The academic new libertarians have a web site, BleedingHeartLibertarians.com. Regular contributors include Brennan, fellow Arizona graduate and John Tomasi’s co-author Matt Zwolinski, and a dozen others dedicated to, as the masthead say, “free markets and social justice.” Guest contributors include Tomasi, Lindsey, Wilkinson, the University of Arizona’s Founding Director of the Freedom Center David Schmidtz, George Mason University’s BB&T Professor for the Study of Capitalism Peter Boettke, and other young and influential scholars.

Another prominent defender of free markets, Arthur Brooks, president of the American Enterprise Institute, a large think tank dedicated to limited government, private enterprise, and individual liberty, is actively promoting the bleeding heart defense of capitalism. Brooks calls it “conservative social justice.” He says that the problem with Social Security and Medicare is not that they take money from one group of citizens and give it to another. It is that the programs’ impending insolvency imperils the social safety net for the neediest citizens. New approaches to education are needed, he says, not because it is immoral to educate the children of some parents using money forcibly taken from others but because poor children deserve good schools.

The young Senator Ted Cruz, mentioned above as a Tea Party favorite, a thought leader on the Republican’s libertarian wing, says his party needs a new message. “Republicans should conceptualize and articulate every domestic policy with a single-minded focus on easing assent up the economic ladder. We should assess policy with a Rawlsian lens.”

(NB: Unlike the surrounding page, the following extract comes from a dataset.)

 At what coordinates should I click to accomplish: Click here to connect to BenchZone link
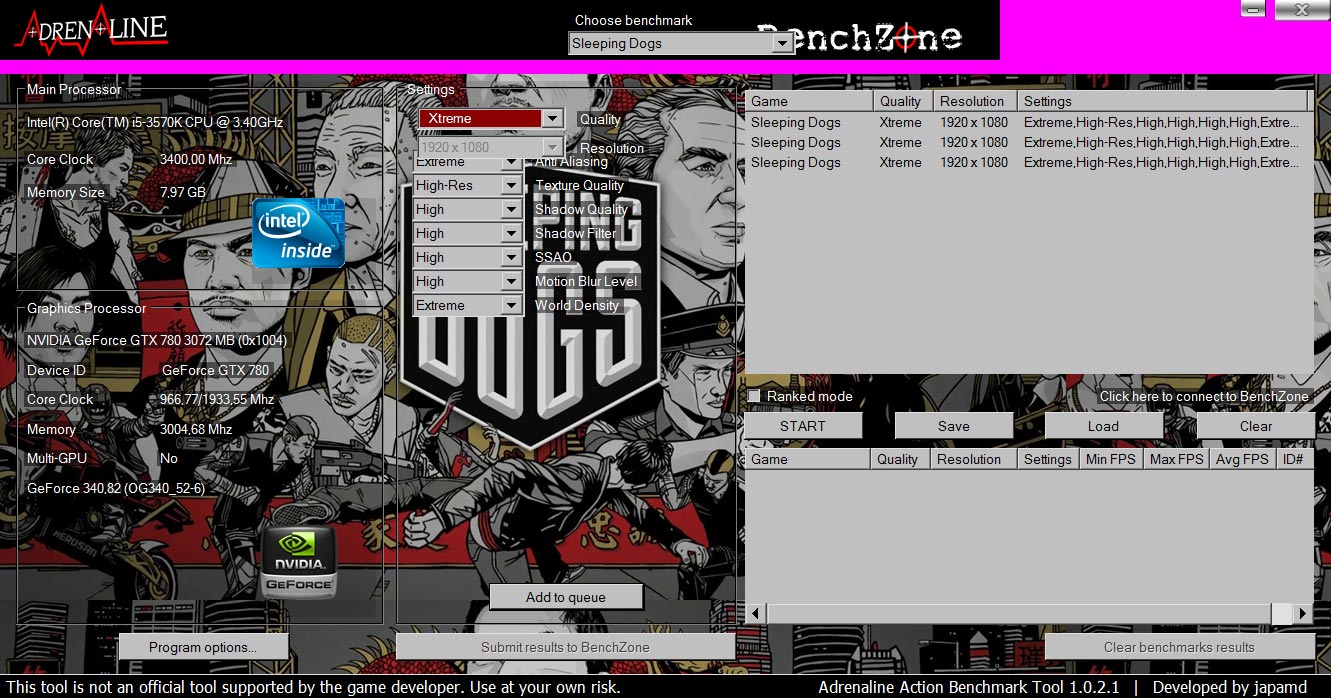1204,397
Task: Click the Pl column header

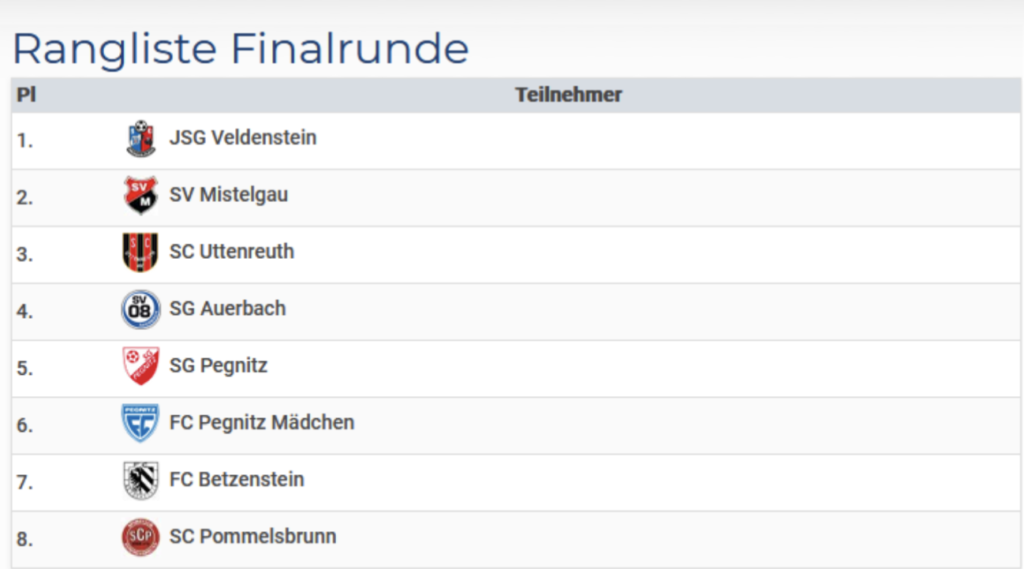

New Libertarians endorse many conventional liberal social programs, including government schools (Adam Smith, they note, gave it limited support and Thomas Jefferson, after all, founded the University of Virginia), anti-trust laws (Milton Friedman endorsed them), government-funded health care (Hayek allowed it), government pensions (Hayek again), product regulation (Hayek), and minimum wages (Hayek).

Many New Libertarians are now particularly enthusiastic about making welfare universal, using what is called a basic income guarantee (BIG): Instead of giving welfare money only to those who can claim to need it, send welfare checks to everyone, and then, using taxes, take the money back from those who don’t really need it. Having everyone on the dole is supposed to be more efficient and to create fewer weird incentives than conventional welfare.


New Libertarians confuse benefit and justification. Not all benefits, no matter how wonderful, make legitimate standards of right and wrong. Having grandchildren is a wonderful benefit of having children. There should be no end of meetings, books, and web sites about the joys of grandparenting. But if you make your parenting decisions based on what will bring you grandchildren, you will make some very bad decisions.

Let’s not stop celebrating all that secure private property and unfettered free trade can do for the poor. But if helping the poor becomes your very standard of right and wrong, you’ll end up proposing universal welfare and other schemes that abandon even a facade of defending people’s individual and inalienable rights to life and liberty.

That’s what New Libertarianism does.